STATED EXERCISE:
Output the data lines below without changes, beginning at the line that contains "You are a GUI" and stopping after the line that contains "click(x=215, y=400)". Leave the pictures out of your output.

Items listed in a dataset

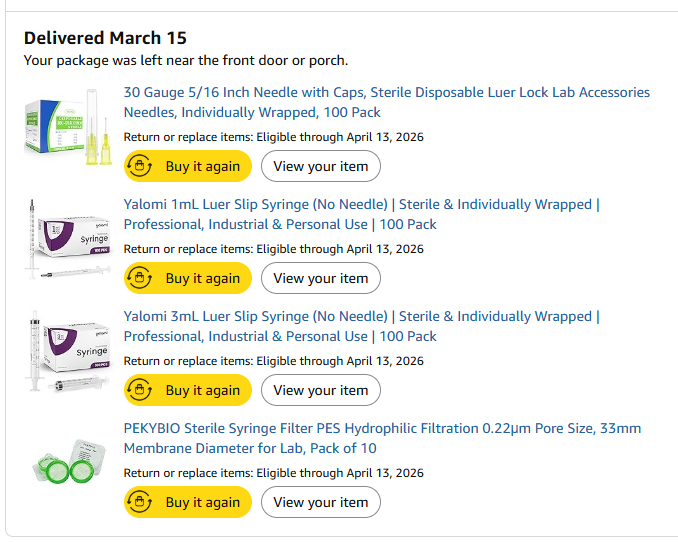Click the reorder icon for Yalomi 1mL Syringe
The image size is (678, 542).
pyautogui.click(x=141, y=278)
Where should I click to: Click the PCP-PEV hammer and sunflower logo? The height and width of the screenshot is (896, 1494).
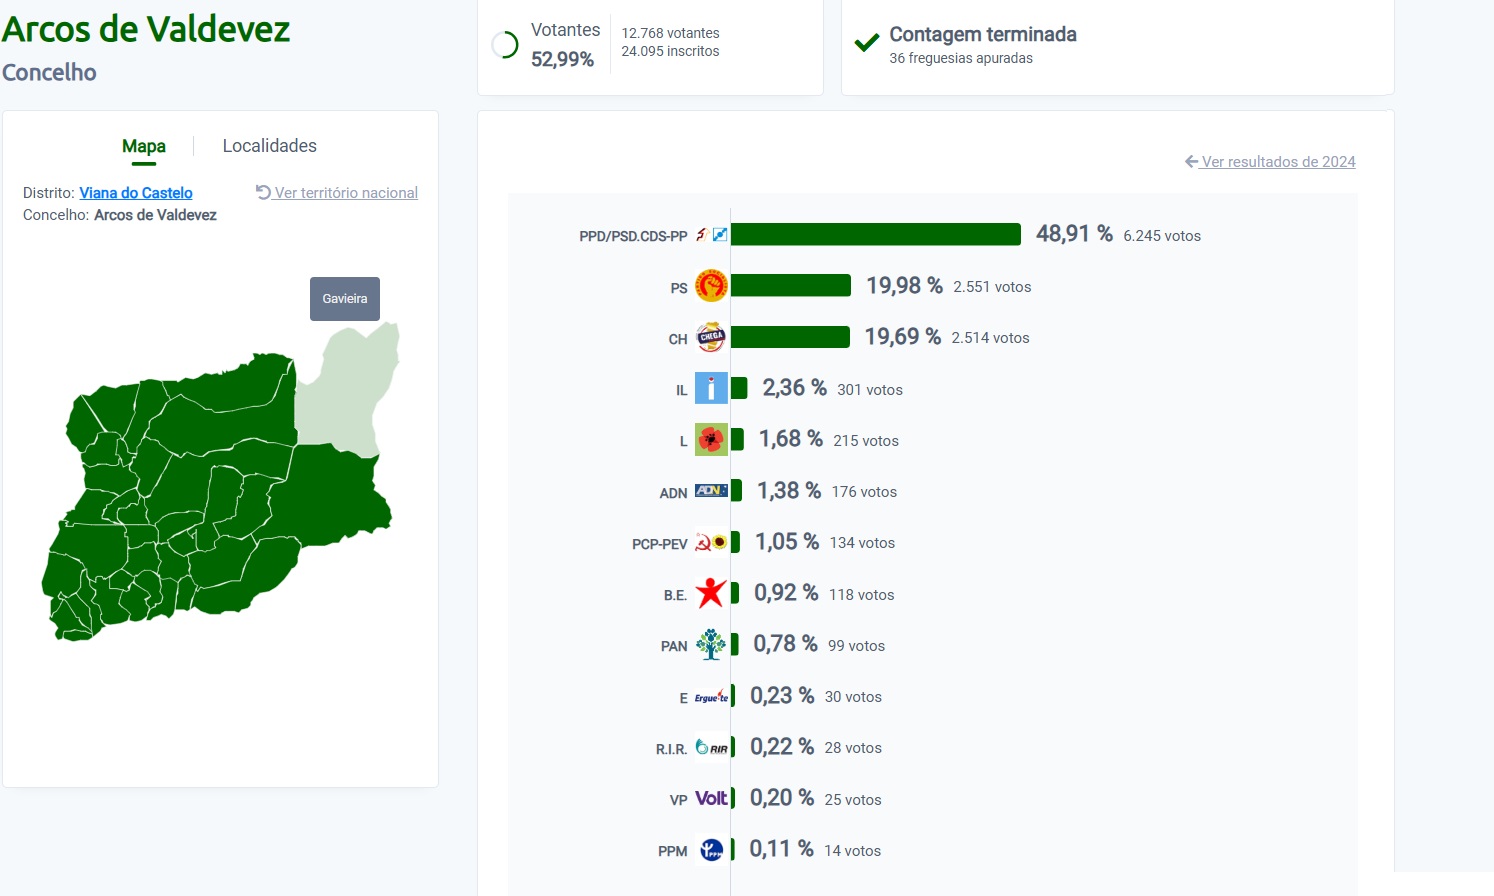[711, 542]
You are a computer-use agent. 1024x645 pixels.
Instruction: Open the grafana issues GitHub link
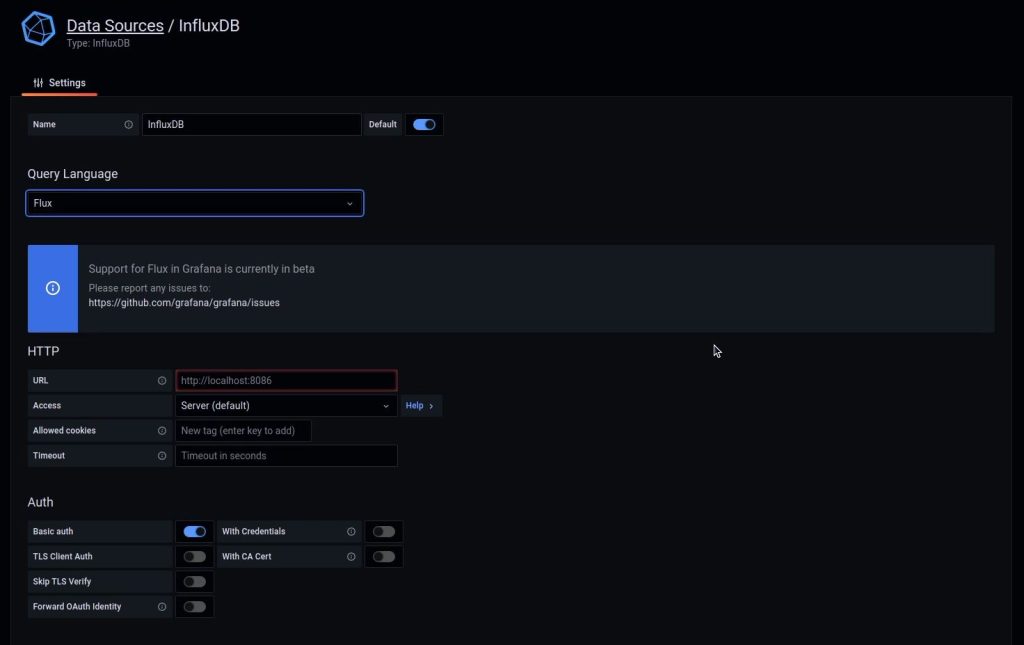184,302
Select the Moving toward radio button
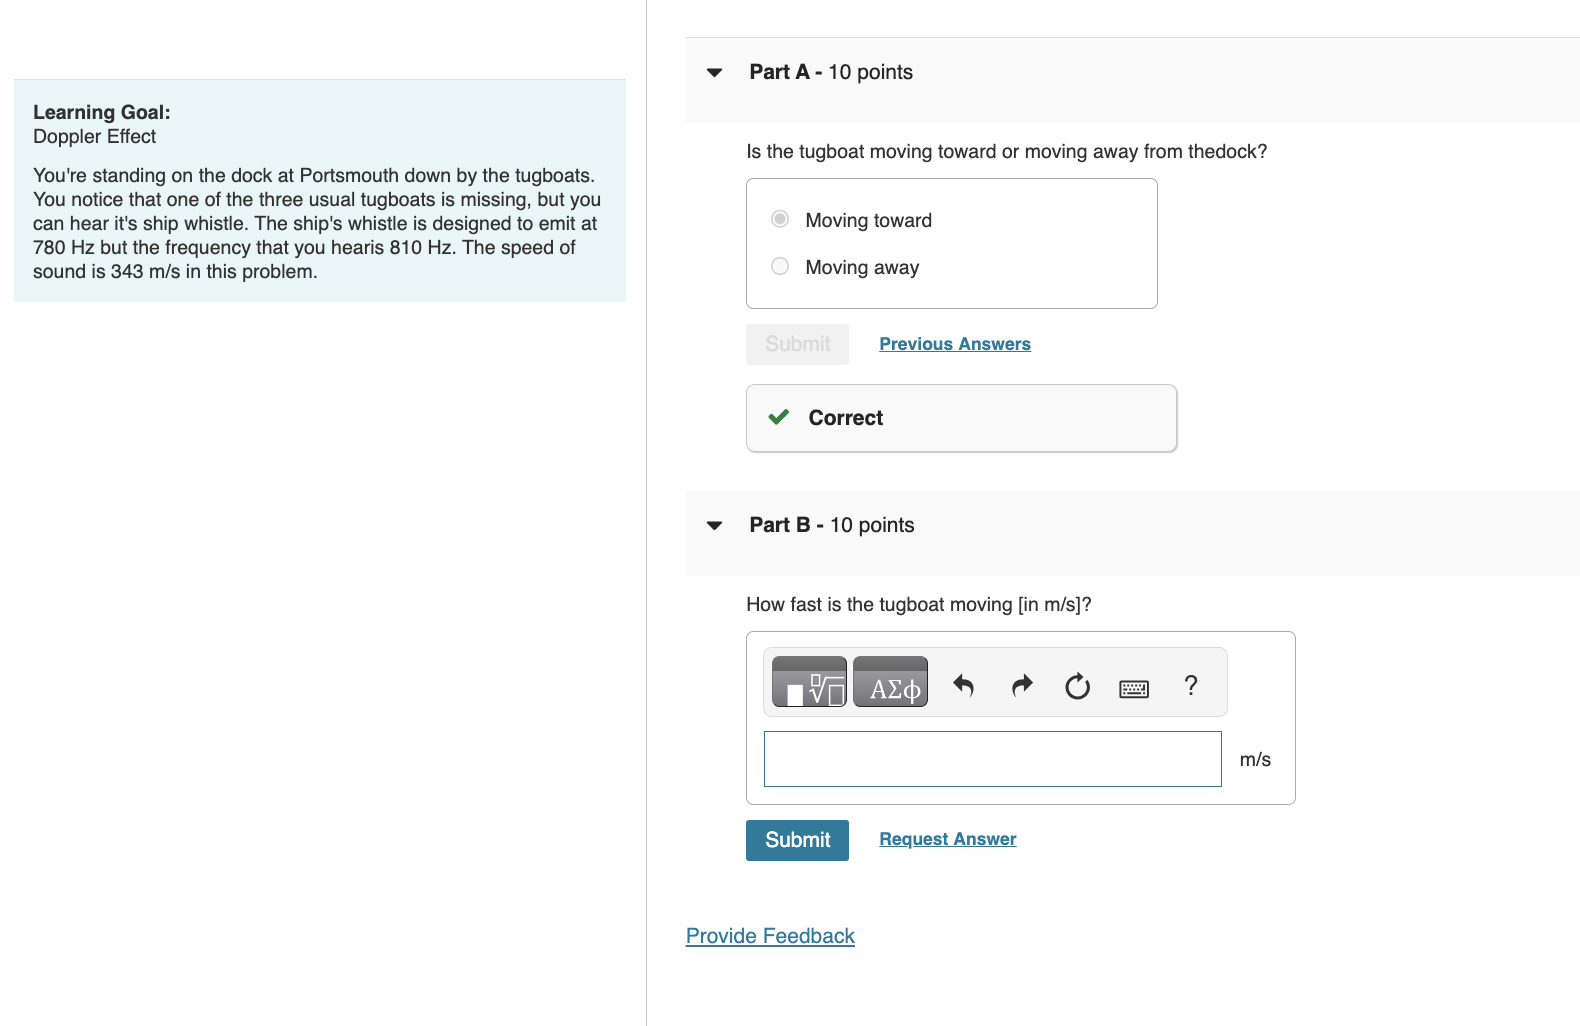1580x1026 pixels. (779, 219)
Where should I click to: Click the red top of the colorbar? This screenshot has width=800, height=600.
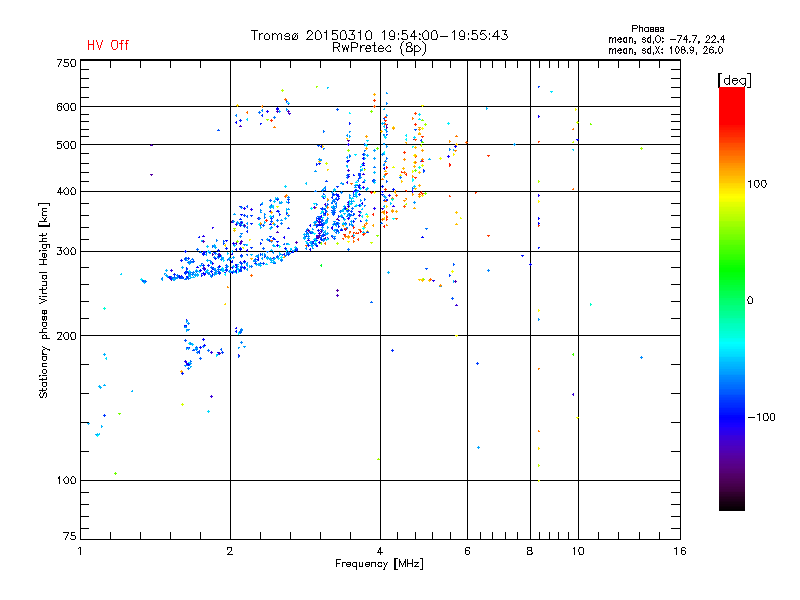[731, 95]
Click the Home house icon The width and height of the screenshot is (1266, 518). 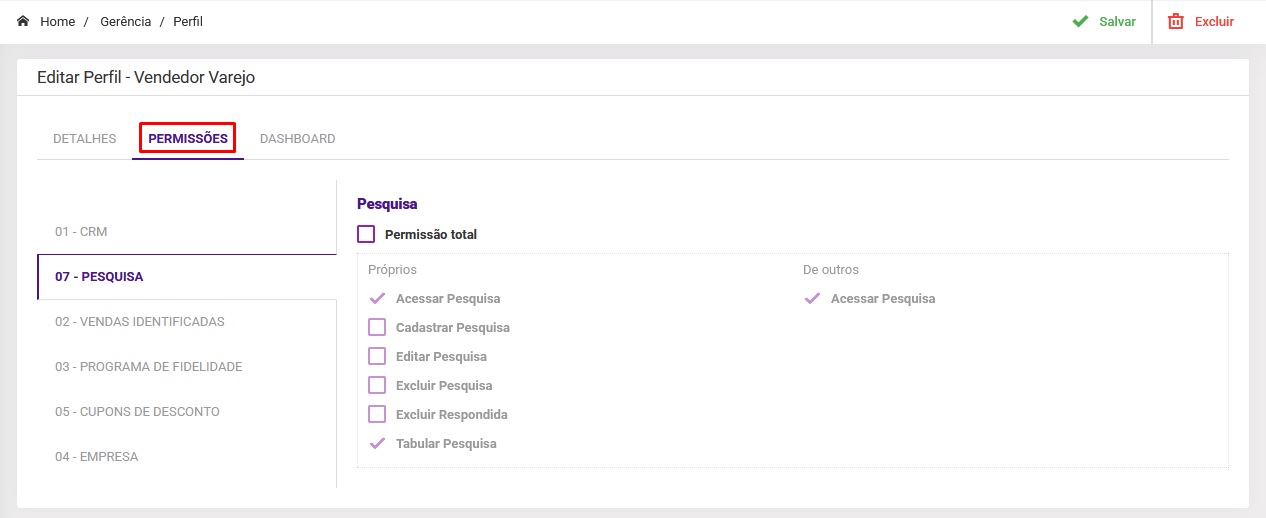coord(23,21)
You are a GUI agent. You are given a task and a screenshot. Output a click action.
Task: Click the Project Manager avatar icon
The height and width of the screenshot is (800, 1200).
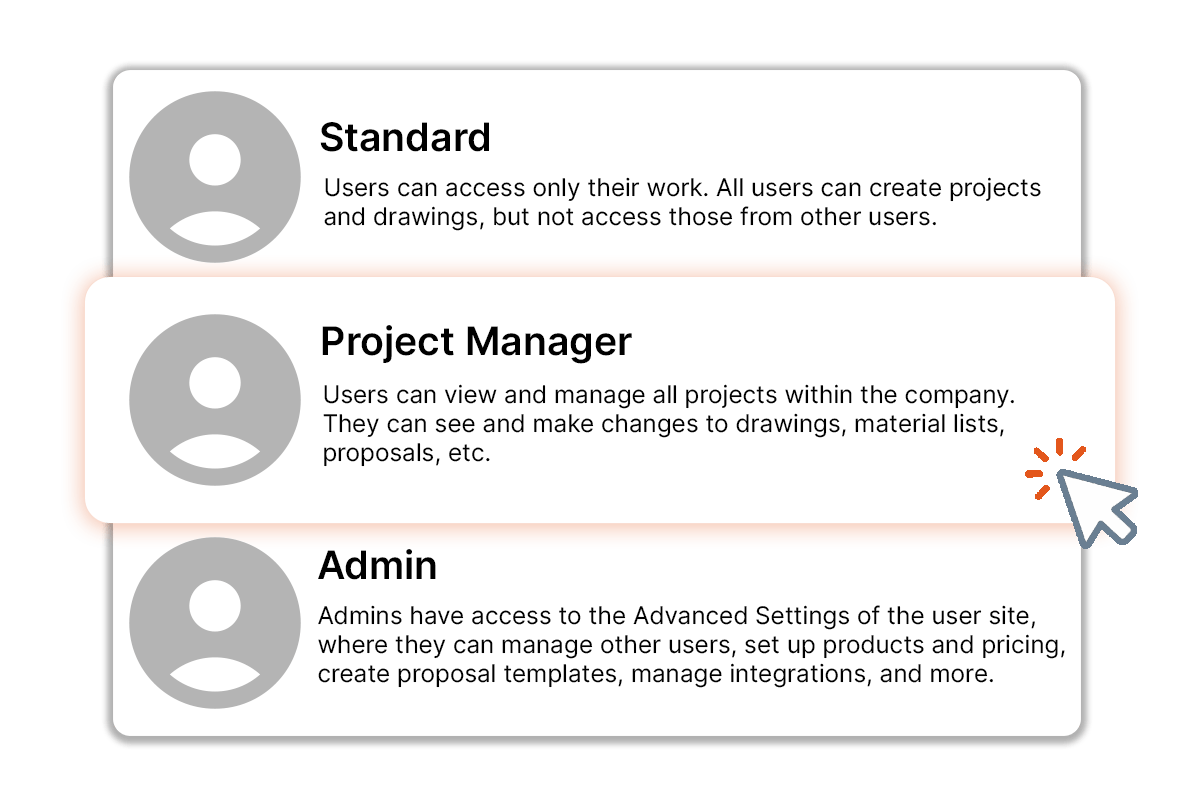click(x=215, y=400)
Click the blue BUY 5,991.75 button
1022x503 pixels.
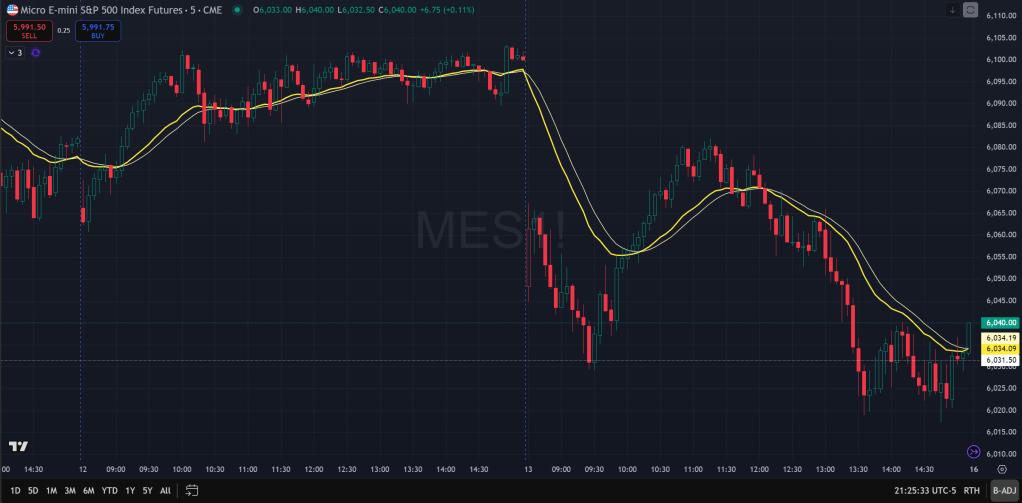[x=98, y=31]

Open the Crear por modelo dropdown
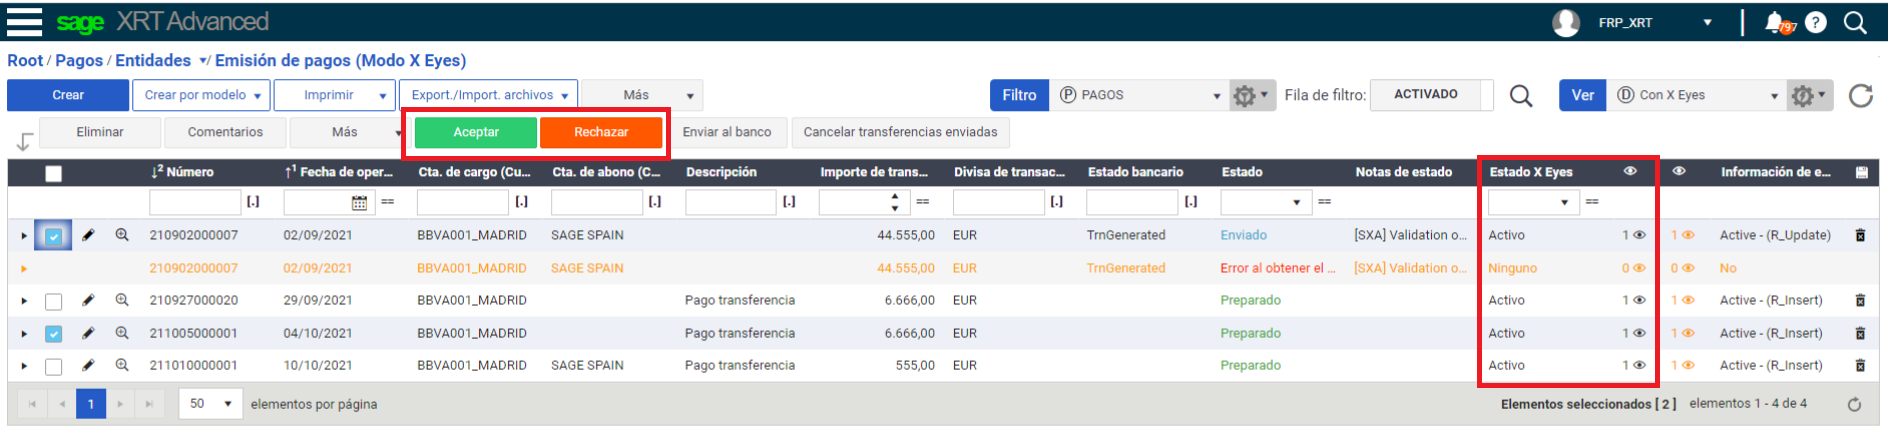click(x=201, y=95)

OUTPUT OF THE EXERCISE:
You are a GUI agent. You are given a task and a screenshot. Output a click action.
Task: Click the Project Manager avatar icon
The height and width of the screenshot is (800, 1200).
click(x=215, y=400)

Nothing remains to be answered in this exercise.